Raph Frank wrote:
No that isn't what I was suggesting (unless there is a
miscommunication)

It was

1) Use d'Hondt to split seats between all root candidates
Sainte-Laguë would be better, I think. Or Warren's "dynamic divisor" scheme, although the problem of how to generalize it to party-neutral methods reappear.

2) Each candidate, who receives seats, takes one.

3) Algorithm is applied recursively, with each candidate assigning
any spare seats to his clients proportionally.

This doesn't handle loops well/at all.  It basically requires a tree
structure.

How about using a Markov weighting process to assign weights to each candidate? The Markov process would be like an extremely large number of voters moving randomly through the (looped) network, depositing "strength" at each vote they visit, and selecting links so that those with more power gets picked more often - like the "random surfer" model in PageRank.

After having done this, each candidate now has a fraction assigned to him. Pick the n highest score candidates.

One possible problem with this idea is that in a tree, if A is connected to enough candidates below him, the "random voters" may not stick with A long enough to give him a seat, whereas they may give those below him a seat. This problem follows from that a loop has no real "root".

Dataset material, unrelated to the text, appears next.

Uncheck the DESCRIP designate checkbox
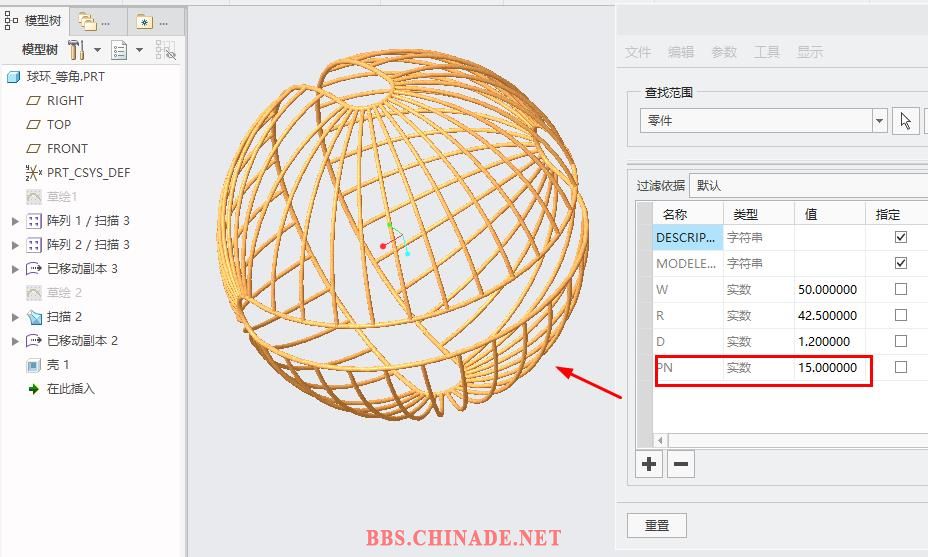The height and width of the screenshot is (557, 928). click(x=901, y=237)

It may also not be entirely proportional. It would avoid the long chain problem (since linking to others diminish your own power), but may have other ones. A reweighted variant could be employed by first electing someone (according to the Markov process), then reweighting that person's power, then running it again and so on. However, if my simulation is to be believed and the result can be generalized, then using a good majoritarian yet party-neutral method as the base of a reweighted multiwinner method produces inferior proportionality to other dedicated multiwinner methods (partly because of the left-right-center problem where center should win the single-winner election, but left and right should win the two-winner election).